車いすの物理学者として知られる英ケンブリッジ大教授のスティーブン・ホーキング博士が死去したことを3月14日付けで英BBCや米ABC7などの複数の海外メディアが報じた。76歳だった。
1942年生まれの同氏は、オックスフォード大学やケンブリッジ大学で数学や物理学を学ぶ一方、大学院生時代の1963年(21歳)に筋肉の萎縮や筋力の衰えが徐々に進行していく神経変成疾患である「筋萎縮性側索硬化症(ALS)」と診断され、車いす生活となった。その一方で、精力的に研究を行い、ブラックホールに関する論文などを発表してきた。特に1974年に発表されたブラックホールは時間を経るごとに小さくなっていき、最後には蒸発して消滅するという理論は「ホーキング放射(Hawking radiation)」とも呼ばれるなど、後の宇宙に関する研究の進展に大きく貢献した。
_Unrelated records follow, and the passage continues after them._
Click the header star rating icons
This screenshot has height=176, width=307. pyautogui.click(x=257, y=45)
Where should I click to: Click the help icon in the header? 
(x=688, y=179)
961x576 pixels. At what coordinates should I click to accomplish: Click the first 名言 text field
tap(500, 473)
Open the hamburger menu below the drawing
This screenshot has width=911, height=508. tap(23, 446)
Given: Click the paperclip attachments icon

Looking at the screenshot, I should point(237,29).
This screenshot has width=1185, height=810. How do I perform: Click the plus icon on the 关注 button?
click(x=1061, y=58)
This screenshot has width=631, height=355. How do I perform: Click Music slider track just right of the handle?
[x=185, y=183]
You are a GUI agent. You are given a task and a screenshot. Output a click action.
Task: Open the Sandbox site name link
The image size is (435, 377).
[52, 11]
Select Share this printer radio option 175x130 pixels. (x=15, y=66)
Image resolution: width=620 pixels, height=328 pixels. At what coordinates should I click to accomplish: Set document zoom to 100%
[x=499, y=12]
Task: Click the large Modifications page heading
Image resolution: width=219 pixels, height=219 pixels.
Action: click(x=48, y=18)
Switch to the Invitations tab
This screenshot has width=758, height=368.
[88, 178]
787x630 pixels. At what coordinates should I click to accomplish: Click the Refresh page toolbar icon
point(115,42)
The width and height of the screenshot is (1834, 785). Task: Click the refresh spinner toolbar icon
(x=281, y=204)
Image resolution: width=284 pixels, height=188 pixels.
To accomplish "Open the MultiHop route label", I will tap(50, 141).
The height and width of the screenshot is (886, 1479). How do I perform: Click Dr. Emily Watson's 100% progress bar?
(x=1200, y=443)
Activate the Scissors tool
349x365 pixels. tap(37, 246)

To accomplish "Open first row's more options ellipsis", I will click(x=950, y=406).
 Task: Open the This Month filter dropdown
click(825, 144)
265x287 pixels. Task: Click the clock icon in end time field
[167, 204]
また、複数の著作を執筆しており、中でも1988年に出版された「ホーキング、宇宙を語る(邦題)」(日本語版は1989年出版)は、世界的なベストセラーとなったことでも知られる。
近年も、地球外の知的生命体を探査する団体「ブレイクスルー・イニシアティブ」(Breakthrough Initiatives)の設立に関与し、アルファ・ケンタウリへ探査機を送る「ブレイクスルー・スターショット」(Breakthrough Starshot)という計画を発表したり、人工知能(AI)の研究が進展することでの人間に対する脅威になる可能性があることなど、さまざまな活動を行っていた。